1. Build your bones
    Spinach, radicchio and watercress may not immediately come to mind as foods for keeping bones strong, but all contain lots of vitamin K. A study at Tufts University in Boston found that low dietary intake of vitamin K in women was associated with low bone mineral density

  2. Sharpen your eyesight
    Toss together a salad of spinach, romaine and red leaf lettuce: They all contain loads of the carotenoids vitamin A, lutein and zeaxanthin - key to seeing better. VitaminA helps eyes adapt from bright light to darkness. Lutein and zeaxanthin can help filter out high-energy light that may cause eye damage from free radicals.

  3. Fight breast cancer
    A small study done at the University of Southampton, U.K., showed that phen-ethyl isothiocyanate in watercress disrupts the signals from tumours that cause normal tissues to grow new blood vessels to feed cancer cells. Participants,who had all been treated for breast cancer, ate a cereal-bowl-size portion of watercress. The study showed a key protein in the signalling process was affected.

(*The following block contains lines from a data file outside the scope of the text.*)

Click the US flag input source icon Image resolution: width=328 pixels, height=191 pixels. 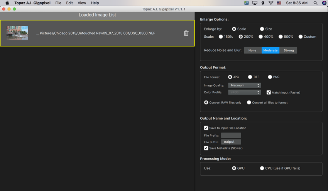pyautogui.click(x=279, y=3)
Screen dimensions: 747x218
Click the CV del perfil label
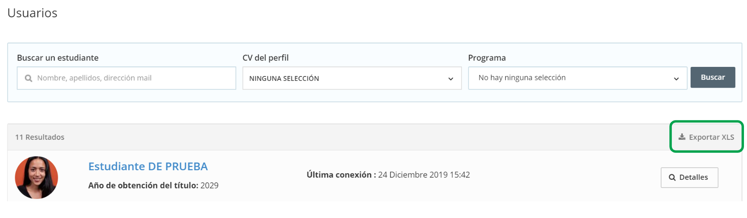(265, 58)
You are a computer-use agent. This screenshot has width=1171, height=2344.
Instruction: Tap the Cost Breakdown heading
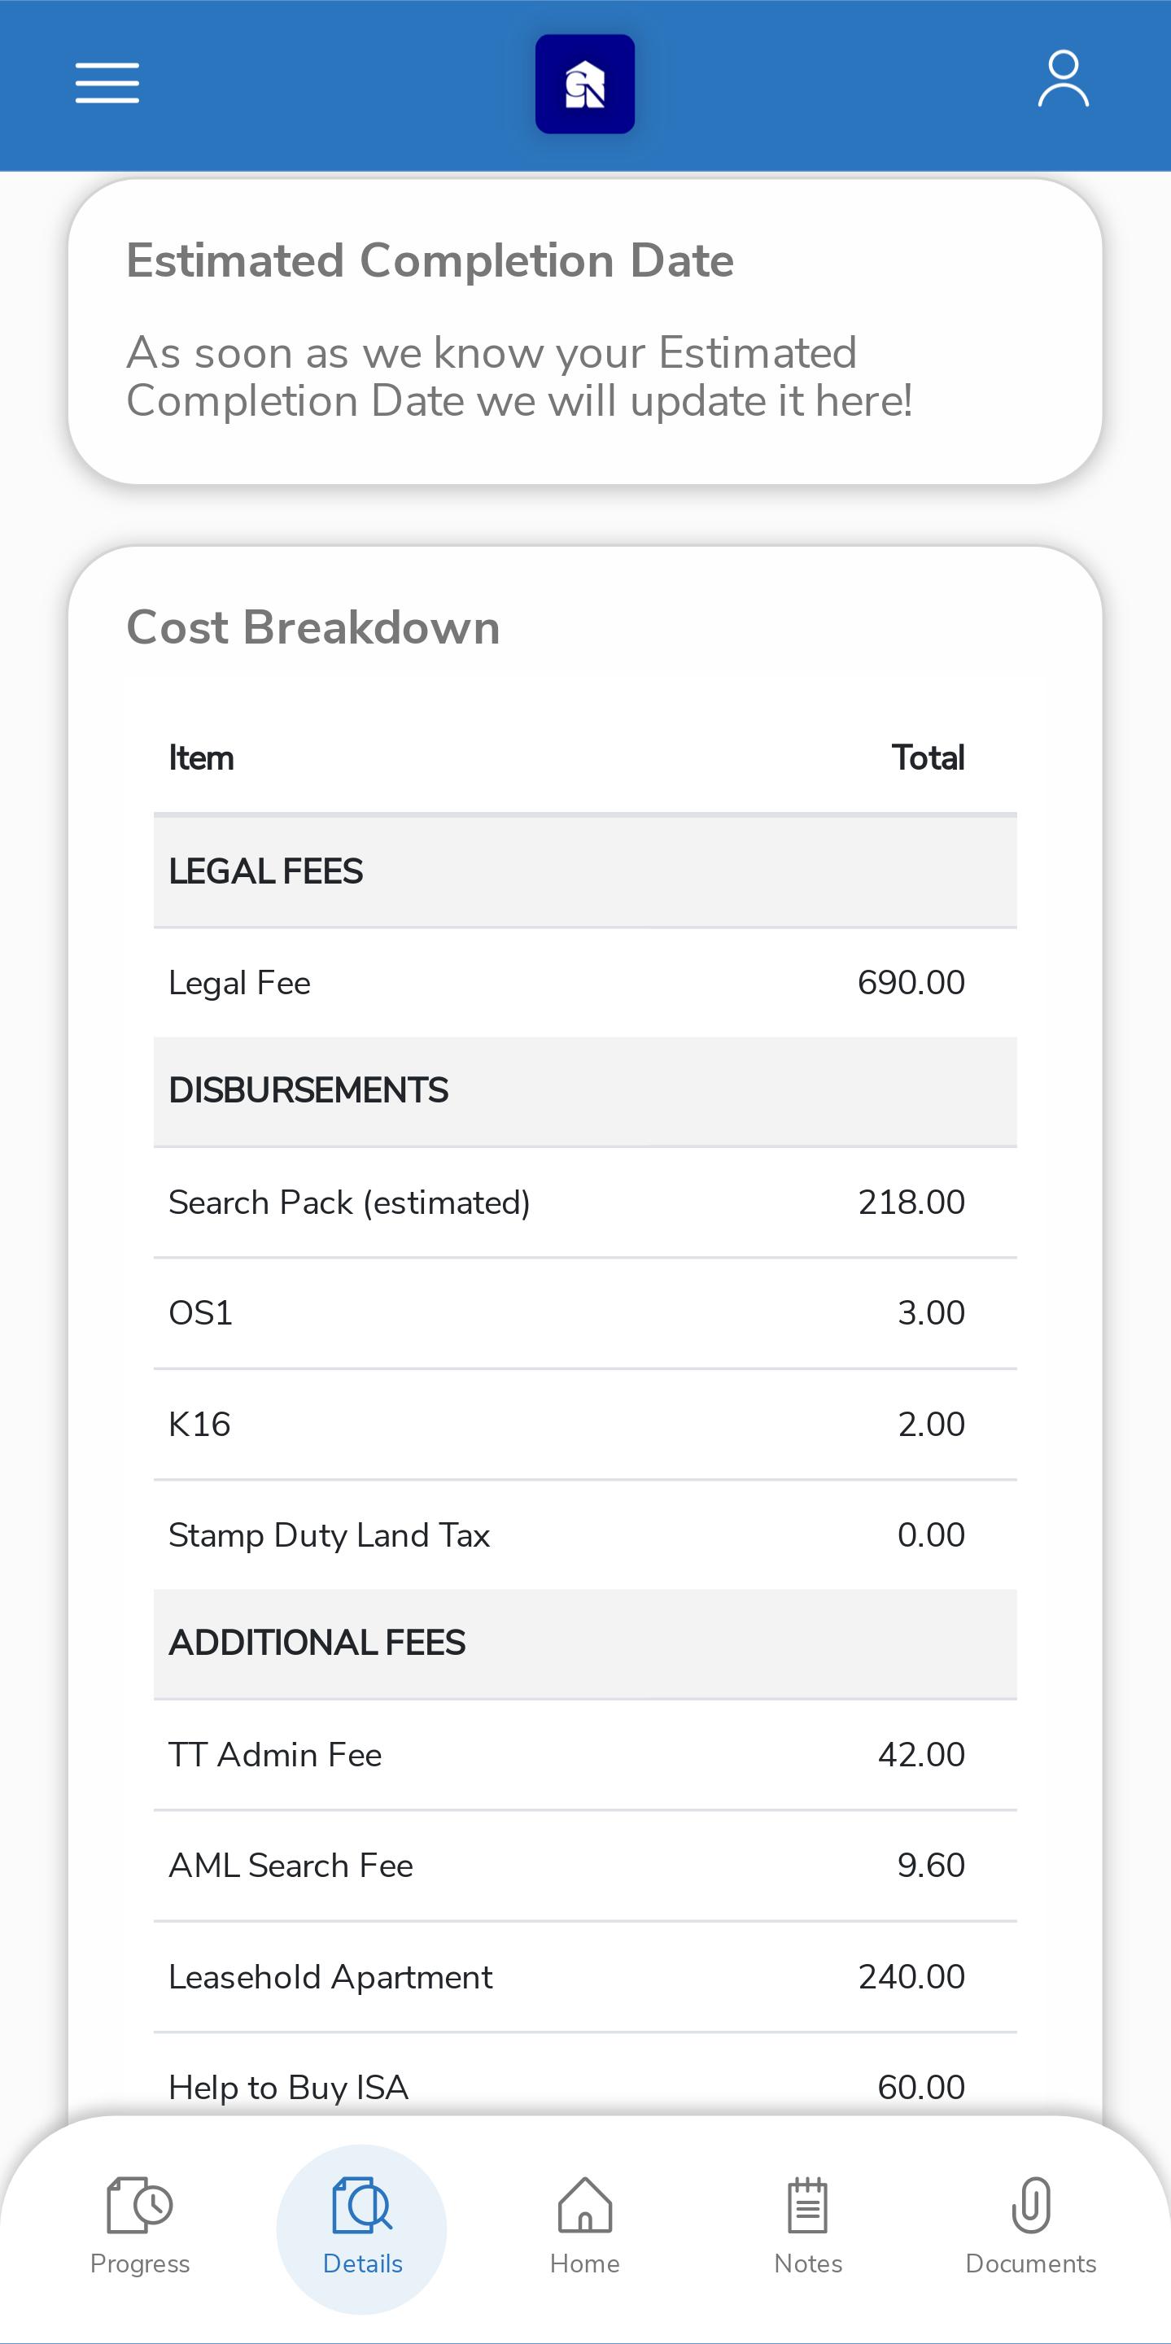313,628
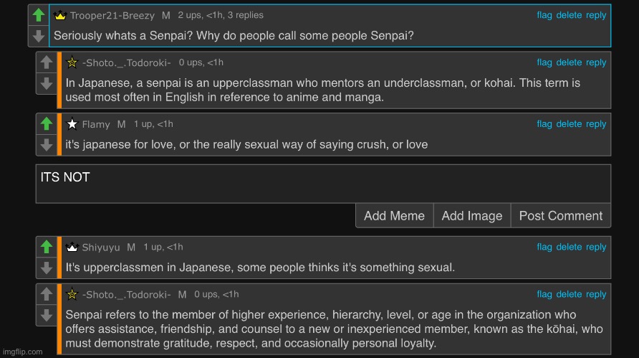The height and width of the screenshot is (358, 639).
Task: Upvote Trooper21-Breezy's Senpai question comment
Action: (x=39, y=15)
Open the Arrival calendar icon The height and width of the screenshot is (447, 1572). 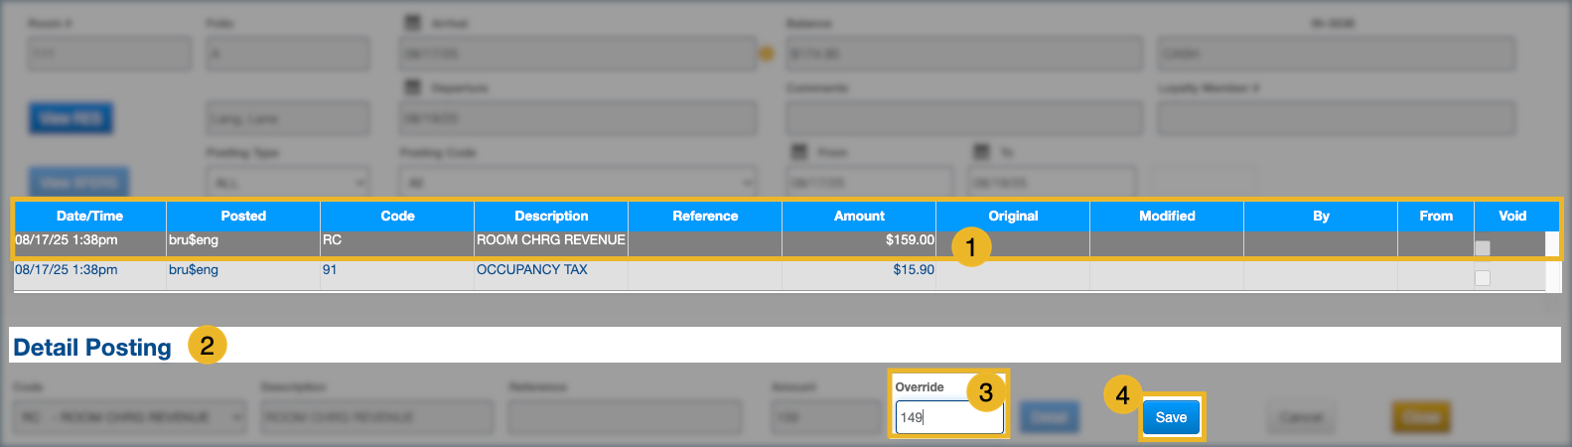(413, 22)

Although more research is needed, the study states: ‘Dietary intake of watercress may be sufficient to modulate this potential anti-cancer pathway.’

  4. Protect your heart
    Whip up a Caesar salad to benefit from romaine’s high levels of two heart-healthy nutrients: Two cups (500 mL) of shredded romaine contain 40 percent of your daily needs of folate and 10percent of fibre.

  5. Reduce risk of diabetes
    Chronic magnesium deficiency has been linked to an increased risk of type 2 diabetes and the development of insulin resistance. Two cups (500 mL) of spinach contains 16 percent of your daily magnesium needs; arugula has six percent.